Tattoo Memorials: What They Mean to Different People
After diving into the topic of memorial tattoos, I found myself being drawn to the unique
designs of memorial tattoos and how each tattoo means something different. In Modern Loss’
Article, “6 Cliché-Free Memorial Tattoos”, one man had a tattoo on his forearm that looked like
a bunch of random, horizontal lines. It looked really random, until you read the meaning behind
it. He said:
“It’s a visual representation of my mom’s voice, simply saying “Hi” in a telephone
conversation that my brother recorded. People constantly ask about this large tattoo on
my arm, yet every time I say “my mom passed more than 10 years ago,” I have to grasp
the reality of that answer. My brain wishes things were different but I do have peace,
which I actively seek through the Lord every day.”

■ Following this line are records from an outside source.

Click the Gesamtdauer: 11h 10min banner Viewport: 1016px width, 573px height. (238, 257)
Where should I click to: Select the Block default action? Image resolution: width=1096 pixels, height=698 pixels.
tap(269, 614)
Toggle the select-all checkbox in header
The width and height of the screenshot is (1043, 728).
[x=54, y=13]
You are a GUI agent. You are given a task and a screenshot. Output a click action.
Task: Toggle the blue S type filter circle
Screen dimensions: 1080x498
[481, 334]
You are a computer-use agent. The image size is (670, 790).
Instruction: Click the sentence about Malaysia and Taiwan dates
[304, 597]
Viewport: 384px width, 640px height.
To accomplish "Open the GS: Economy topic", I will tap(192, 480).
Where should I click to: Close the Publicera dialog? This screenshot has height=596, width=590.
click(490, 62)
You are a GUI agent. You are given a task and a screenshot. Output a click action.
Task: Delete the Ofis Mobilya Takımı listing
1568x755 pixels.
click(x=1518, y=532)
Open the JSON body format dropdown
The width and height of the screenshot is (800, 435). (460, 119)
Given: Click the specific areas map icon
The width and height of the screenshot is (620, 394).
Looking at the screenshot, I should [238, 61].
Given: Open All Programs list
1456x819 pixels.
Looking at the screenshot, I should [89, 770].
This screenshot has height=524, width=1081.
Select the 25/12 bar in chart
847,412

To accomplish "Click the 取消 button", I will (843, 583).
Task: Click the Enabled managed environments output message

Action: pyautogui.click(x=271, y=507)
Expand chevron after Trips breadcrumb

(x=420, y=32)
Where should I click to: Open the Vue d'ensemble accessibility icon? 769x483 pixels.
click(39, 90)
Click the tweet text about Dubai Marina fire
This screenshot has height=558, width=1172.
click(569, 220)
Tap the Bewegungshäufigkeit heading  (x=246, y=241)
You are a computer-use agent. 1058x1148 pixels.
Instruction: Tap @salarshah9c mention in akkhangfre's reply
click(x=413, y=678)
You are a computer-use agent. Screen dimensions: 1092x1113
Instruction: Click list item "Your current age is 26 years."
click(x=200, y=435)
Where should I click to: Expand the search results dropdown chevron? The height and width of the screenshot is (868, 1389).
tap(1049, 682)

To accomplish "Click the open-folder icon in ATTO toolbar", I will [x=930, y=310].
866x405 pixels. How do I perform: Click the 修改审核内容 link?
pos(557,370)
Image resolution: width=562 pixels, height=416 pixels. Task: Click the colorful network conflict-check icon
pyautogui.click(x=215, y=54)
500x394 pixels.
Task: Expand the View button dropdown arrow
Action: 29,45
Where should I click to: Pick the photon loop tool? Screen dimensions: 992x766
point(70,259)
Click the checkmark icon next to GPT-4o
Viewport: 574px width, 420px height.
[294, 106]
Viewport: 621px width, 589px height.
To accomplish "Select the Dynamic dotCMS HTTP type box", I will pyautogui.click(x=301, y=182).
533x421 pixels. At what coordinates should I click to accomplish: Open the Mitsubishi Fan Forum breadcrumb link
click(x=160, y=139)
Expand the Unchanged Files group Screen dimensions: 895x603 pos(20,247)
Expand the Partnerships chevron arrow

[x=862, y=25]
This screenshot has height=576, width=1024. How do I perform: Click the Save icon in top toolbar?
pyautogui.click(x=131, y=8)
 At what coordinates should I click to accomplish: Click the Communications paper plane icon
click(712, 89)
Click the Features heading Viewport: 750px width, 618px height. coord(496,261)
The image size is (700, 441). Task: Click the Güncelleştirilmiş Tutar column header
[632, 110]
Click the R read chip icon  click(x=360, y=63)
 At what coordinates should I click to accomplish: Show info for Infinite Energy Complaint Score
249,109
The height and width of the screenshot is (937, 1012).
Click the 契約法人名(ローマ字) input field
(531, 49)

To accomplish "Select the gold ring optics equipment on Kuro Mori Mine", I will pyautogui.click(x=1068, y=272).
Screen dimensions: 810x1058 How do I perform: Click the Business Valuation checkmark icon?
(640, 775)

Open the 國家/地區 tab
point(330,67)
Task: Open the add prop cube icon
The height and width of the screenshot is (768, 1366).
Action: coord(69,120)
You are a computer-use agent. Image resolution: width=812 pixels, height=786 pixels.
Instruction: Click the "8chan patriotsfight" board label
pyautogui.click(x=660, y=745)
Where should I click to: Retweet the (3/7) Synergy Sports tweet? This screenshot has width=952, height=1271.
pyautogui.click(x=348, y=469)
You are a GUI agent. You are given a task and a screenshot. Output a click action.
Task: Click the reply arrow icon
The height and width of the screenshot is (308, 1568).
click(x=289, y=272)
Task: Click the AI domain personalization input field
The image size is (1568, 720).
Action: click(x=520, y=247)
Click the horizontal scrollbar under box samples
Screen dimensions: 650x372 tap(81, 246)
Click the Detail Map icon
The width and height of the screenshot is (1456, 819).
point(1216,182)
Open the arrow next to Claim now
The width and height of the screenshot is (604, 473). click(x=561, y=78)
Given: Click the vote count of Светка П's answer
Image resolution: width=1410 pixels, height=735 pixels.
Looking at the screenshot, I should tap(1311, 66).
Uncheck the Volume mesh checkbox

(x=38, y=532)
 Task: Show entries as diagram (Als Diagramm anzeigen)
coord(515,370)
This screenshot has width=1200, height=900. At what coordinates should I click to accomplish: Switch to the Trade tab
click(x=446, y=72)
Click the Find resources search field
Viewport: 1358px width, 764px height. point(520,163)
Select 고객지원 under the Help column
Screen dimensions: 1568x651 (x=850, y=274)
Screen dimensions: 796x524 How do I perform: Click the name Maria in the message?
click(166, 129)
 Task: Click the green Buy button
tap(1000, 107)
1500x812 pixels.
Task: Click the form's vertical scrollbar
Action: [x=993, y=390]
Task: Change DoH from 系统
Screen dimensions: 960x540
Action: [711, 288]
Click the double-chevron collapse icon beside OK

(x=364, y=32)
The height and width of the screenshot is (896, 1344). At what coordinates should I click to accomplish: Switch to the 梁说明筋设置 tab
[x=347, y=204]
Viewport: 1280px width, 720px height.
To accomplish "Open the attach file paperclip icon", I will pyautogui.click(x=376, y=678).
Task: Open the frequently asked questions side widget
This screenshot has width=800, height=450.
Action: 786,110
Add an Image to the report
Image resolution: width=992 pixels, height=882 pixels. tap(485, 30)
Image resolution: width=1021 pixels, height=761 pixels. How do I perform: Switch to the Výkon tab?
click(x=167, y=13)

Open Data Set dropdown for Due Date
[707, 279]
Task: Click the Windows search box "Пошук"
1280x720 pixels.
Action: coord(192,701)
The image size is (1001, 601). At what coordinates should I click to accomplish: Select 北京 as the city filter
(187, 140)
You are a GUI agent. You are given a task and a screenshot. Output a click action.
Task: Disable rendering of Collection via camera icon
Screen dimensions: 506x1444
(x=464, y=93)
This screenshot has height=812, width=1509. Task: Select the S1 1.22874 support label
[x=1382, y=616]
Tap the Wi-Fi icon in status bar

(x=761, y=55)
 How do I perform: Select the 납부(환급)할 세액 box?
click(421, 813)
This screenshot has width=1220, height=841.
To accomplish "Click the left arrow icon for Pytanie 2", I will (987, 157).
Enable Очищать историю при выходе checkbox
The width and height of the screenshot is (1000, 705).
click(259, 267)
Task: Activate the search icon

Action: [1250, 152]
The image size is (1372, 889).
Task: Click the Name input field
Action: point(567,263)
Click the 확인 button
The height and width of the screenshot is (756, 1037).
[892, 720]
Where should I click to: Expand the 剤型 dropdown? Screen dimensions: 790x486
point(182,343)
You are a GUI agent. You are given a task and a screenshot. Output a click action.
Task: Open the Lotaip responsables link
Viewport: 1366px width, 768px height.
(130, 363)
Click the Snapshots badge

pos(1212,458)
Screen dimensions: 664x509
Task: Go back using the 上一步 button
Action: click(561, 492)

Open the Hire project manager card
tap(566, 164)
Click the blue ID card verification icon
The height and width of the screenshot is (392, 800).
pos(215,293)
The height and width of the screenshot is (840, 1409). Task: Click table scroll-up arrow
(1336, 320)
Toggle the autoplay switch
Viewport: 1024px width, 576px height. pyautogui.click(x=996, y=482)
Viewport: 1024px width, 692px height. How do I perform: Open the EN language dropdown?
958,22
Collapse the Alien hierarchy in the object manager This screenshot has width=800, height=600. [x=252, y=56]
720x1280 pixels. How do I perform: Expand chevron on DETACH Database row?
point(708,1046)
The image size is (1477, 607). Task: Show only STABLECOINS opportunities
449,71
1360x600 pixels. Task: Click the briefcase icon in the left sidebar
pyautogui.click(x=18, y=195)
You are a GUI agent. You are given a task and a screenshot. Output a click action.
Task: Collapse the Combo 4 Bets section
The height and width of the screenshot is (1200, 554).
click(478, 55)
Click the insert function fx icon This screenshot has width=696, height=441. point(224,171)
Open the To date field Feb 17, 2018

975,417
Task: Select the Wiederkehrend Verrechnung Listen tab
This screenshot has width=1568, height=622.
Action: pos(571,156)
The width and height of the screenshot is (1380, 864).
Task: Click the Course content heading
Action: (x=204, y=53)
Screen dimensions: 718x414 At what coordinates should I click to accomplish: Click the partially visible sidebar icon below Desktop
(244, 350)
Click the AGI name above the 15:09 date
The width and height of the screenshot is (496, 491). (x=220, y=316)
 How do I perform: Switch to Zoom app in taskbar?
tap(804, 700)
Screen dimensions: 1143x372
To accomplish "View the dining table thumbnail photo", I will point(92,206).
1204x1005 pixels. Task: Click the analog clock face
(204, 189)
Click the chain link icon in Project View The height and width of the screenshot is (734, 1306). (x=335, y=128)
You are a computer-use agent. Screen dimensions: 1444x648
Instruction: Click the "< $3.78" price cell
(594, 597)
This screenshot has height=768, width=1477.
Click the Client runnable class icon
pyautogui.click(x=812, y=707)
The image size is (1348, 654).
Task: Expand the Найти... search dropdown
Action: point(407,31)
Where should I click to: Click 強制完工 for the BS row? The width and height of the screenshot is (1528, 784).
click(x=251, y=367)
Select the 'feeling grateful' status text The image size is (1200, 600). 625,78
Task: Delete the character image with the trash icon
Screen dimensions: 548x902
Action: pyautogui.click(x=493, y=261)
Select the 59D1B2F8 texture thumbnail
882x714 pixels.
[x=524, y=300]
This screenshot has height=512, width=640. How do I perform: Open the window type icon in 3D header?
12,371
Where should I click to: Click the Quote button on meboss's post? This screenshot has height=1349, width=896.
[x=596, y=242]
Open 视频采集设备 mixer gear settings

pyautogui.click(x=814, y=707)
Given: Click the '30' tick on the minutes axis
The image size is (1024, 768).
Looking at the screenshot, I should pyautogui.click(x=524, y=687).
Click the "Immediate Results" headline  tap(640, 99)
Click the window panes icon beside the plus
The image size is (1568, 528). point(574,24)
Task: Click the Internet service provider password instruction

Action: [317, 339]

It was so crazy to me because to people looking at the tattoo, it looks like a bunch of
random lines that don’t mean anything. To the individual, however, it’s permanent
“piece” of his mom that he will keep with him forever. It’s literally a physical
embodiment of his mom’s voice. That shows how deep memorial tattoos run. They’re not
just skin deep.
That article made me think about my memorial tattoo more deeply and made me
think if maybe it helped me in more ways than I thought it did. As I reread the article and
continue reading blogs about memorial tattoos, I realized that my tattoo helped me not
only honor my late father, it helped me actually complete my grieving process. I got my
memorial tattoo six years after my father passed away. You would think I would have
ended the grieving process years ago, but in reality, I was still grieving my loss. I wasn’t
in nearly as much pain as I was six years ago. I could talk about the topic of his passing
and not get chocked up about it. I seemed to have healed completely and was able to
move ahead in life. However, there was still a part of me that felt incomplete. I loved my
father so much; he was my best friend. I felt like I had not fully been able to truly honor
his life. I didn’t realize at the time how much my memorial tattoo really helped me until I
started researching for my essay. I finally feel like I can fully, 100% accept his passing
and fully complete my grieving process. It was very satisfying and I felt relieved to read
about how others felt the same way I did about their tattoos. I think Trudy Hanson, a
manager for the National Loss and Grieving center in Dubbo, said it best when she said:
“Like grief, a tattoo becomes a part of the person, and while life adjusts over time
it remains as a reminder of the loss.”
In the article, “A Permanent Reminder: The Role of Tattoos in Grieving” by Kim Goldsmith, she
states Trudy Hanson’s thoughts on the grieving process and tattoos. It states:
“Hanson believes for those who choose to use tattooing in the grieving process it’s a
great way of remembering loved ones – one that often provides an opportunity to talk
about them.”
Could people truly benefit from memorial tattoos?
It’s no surprise that everyone who loses a loved one grieves differently. Some of
us were close to the ones who passed away and some of us were only acquaintances. For
those who take the death of a loved one hard, I do believe that memorial tattoos are very
helpful.
Works Cited:
Goldsmith, Kim V. "A Permanent Reminder: The Role of Tattoos in Grieving -
Dubbo Photo News | Dubbo Weekender." A Permanent Reminder: The Role
of Tattoos in Grieving - Dubbo Photo News | Dubbo Weekender. N.p., 31
Aug. 2013. Web. 22 Mar. 2015.
"Grieving in the 21st Century: Tattoo Tributes, Mobile Memorials and Virtual
Visitations." Baylor University Media Communications. N.p., 23 Sept. 2013.
Web. 22 Mar. 2015.
Rodriguez, Tre M. "6 Cliché-Free Memorial Tattoos." Modern Loss RSS.
N.p., 20 Feb. 2014. Web. 22 Mar. 2015.